I used to write about political and social issues.
Do that now, taking the media as one's lead, and one winds up dealing, mostly, with four kinds of content: clown-world, freak-show, temper-tantrums, and press releases.
Clown-world is a denial of economic or practical rationality, possibly accompanied by a recital of dubious research and a liberal dollop of bullshit. Masks are clown-world. CNN shouting Russia, Russia, Russia for three years. Putin starting a conventional ground war against the Ukraine. The IMF asking the British Chancellor to do what Gordon Brown would have done. Anyone who thinks that the world's economy can live with sub-5% interest rates forever. Anything backed up by
unanimity, rather than overwhelming data, is clown-world.

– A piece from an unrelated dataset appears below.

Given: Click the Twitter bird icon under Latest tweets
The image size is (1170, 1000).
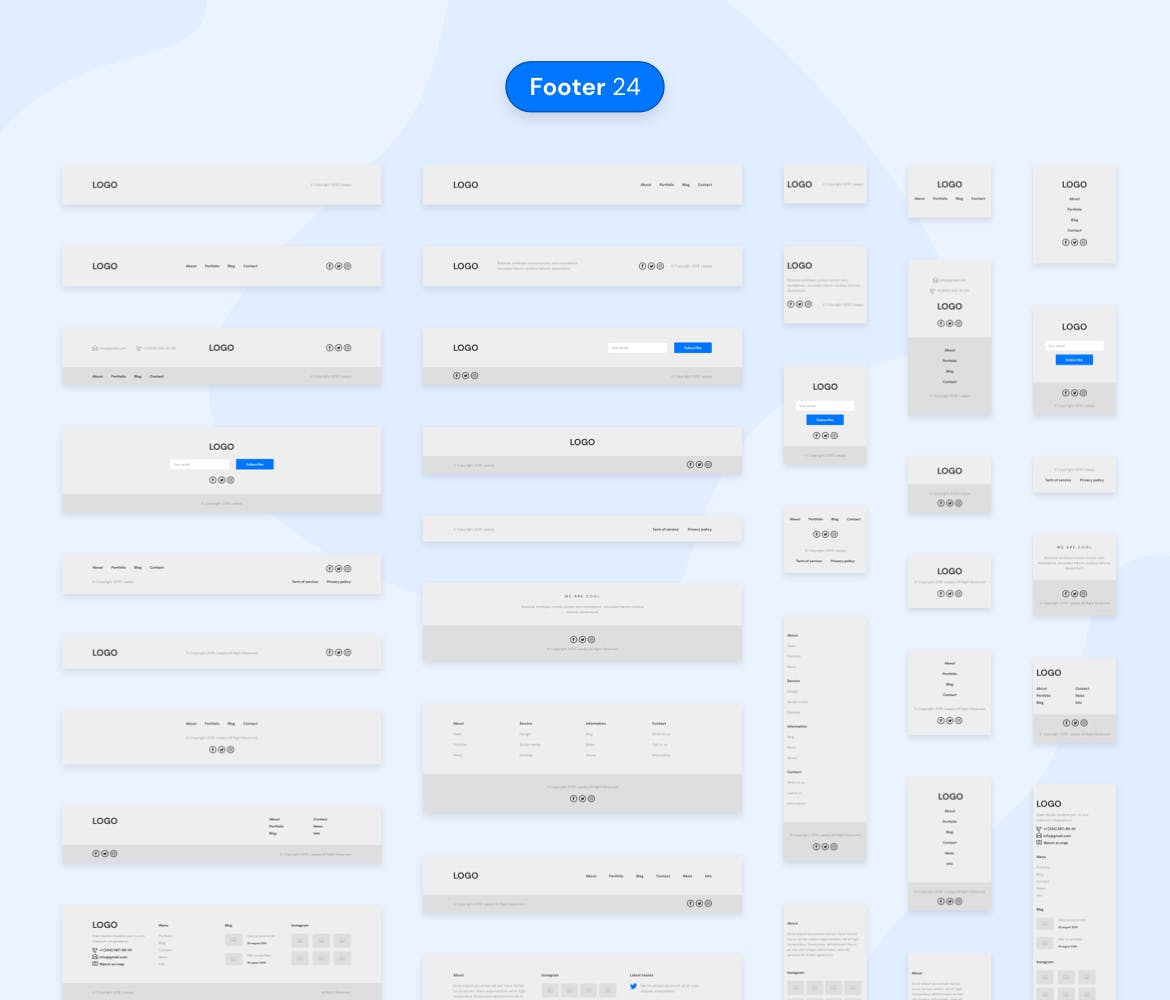Looking at the screenshot, I should click(633, 985).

Crucially, Indulging the freak-show is also clown-world behaviour.
The freak-show is any attention-seeking behaviour: a) for causes that have no basis in fact, or that has no economic benefit to the participants or anyone else; or b) reaches the levels expected from a borderline or bi-polar personality disorder.
Tik-Tok is an all-day freak-show. A Trade Union march for higher pay and better conditions is ordinary business. Pulling down statues to protest behaviour that happened two hundred years ago is freak-show, as is ostentatious Veganism. Modest religious practice is normal life. Almost all virtue-signalling is freak-show, if it isn't already clown-world. Extinction Rebellion is pure freak-show, because its cause is...
unfounded. Pride Week is pure freak-show. On the other hand, drag acts are not freak-show since the drag artists get paid, and Morris dancing is just weird. Quintin Crisp was an eccentric, because he didn't care if people noticed or not.
Having a protest march to keep open a traditional right-of-way that some landowner wants to close is just fine - as long as they also raise the associated legal applications. Otherwise it's either naive, or a temper-tantrum.
The first huge temper-tantrum was after the Brexit poll, then Trump 2016, followed by the 2019 Brexit debates in the House of Commons, and more recently the EU threw one when Italy electing the "wrong" person, and the markets throw one every time a Chancellor does something they need him not to do. A group of people throws an enormous hissy fit, bad-mouths whatever it was, and tries to sabotage it, while also claiming that the people who made the "wrong decision" are everything from merely ignorant to Putin's stooges to the kind of criminal who has to be put in solitary for their own protection. One group of people exhibit the most open, snarling, vicious, seething
contempt for whoever it was made the "wrong decision", and would rather burn down the world than shrug, move on, behave like a pro, and make it work for them.
Then there's the PR masquerading as news (any article based on something a charity says, or that tells you what a Minister is going to say, or in which a company name or senior manager is prominent, or reports an "expert" or a "scientist" pushing a political policy), and on the extreme end of that is outright propaganda, as with Covid. In newspapers and news shows, this covers the arts reviews, the sports reporting, anything on fashion and lifestyle.
As the good Lord Rothermere (or the other one) said:
news is anything someone doesn't want you to know. Look at any newspaper in that light and find me one item of news.